How does this tend to play out in practical terms? Let’s look at an example using some randomly selected apps available for women today; Natural Cycles App from the FAM group, and CycleProGo App from the FABM group. Natural Cycles is the first FDA-approved “digital contraceptive” and their tagline is “Hormone-Free Contraception.” Other than superficial differences in the app technology and similarities in charting accuracy, you find a different philosophy underlying Natural Cycles—one that encourages a contraceptive mindset and treats pregnancy as a problem to be avoided.
By contrast, CycleProGo, while not presenting Catholic moral teaching, consistently advises couples to avoid all genital contact during the identified fertile phase if their goal is to postpone pregnancy. Instead, the couple is encouraged to grow in non-sexual intimacy during that time in anticipation of the infertility of the upcoming luteal phase.
Unfortunately, NFP methods have been consistently outperformed in the marketplace since the advent of the pill. Now that the fertility awareness movement is in full bloom, NFP and FABM apps are being outperformed in what is called the “FEMTECH” world as well. Basically, the drug companies and tech companies are marketing not only their wares, but their corrupt ethics, to every woman of reproductive age, and FABM apps are mostly being marketed to Catholics by Catholics.

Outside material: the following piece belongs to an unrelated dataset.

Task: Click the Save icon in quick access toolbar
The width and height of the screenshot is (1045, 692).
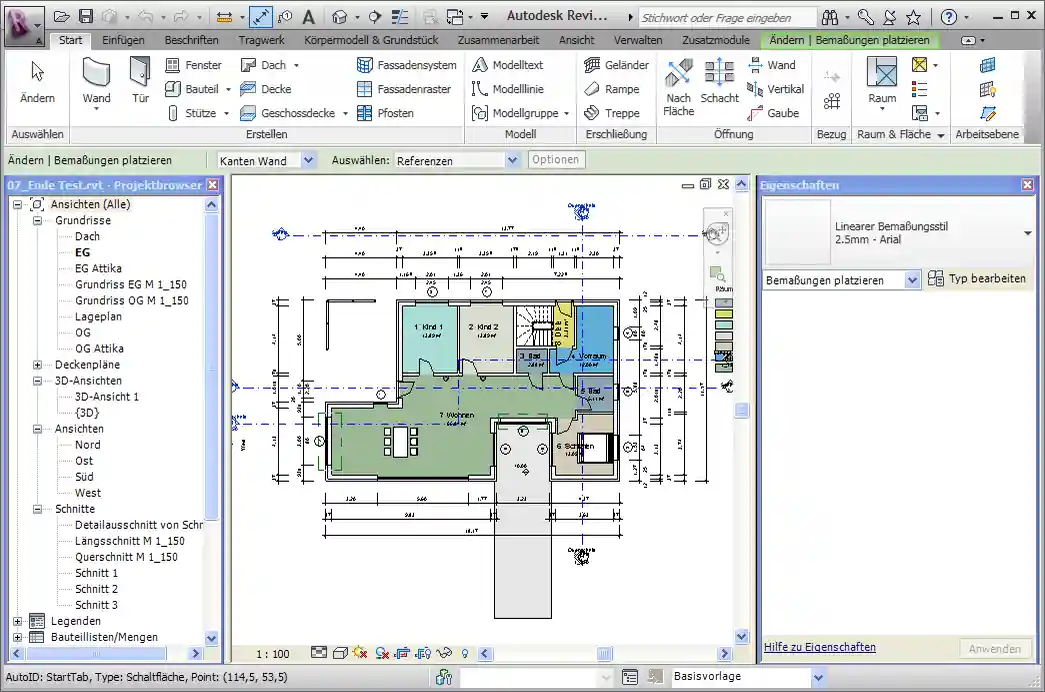Action: [x=86, y=17]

Like many Catholic doctors, I am trying to do my part, but seeing thirty patients per day in the clinic, with only a percentage of those being fertility/infertility consultations, there is only so much difference that I can make. We have a huge opportunity to engage a world that is starting to appreciate the health benefits of fertility awareness, which is much more harmonious what the Church has always taught about human sexuality than chemical or surgical manipulation of fertility. Of course, those Catholics who use fertility awareness (shouldn’t we all be doing this?) also appreciate the health benefits, but it is even more important that we take advantage of this opening to share the moral and spiritual advantages of living in accordance with God’s laws and our nature.
To maximize the evangelistic blast radius of the “theological time bomb,” as George Weigel called Pope St. John Paul II’s Theology of the Body, we have to rethink how we communicate the goodness, truth, and beauty of fertility awareness to a world ready for change.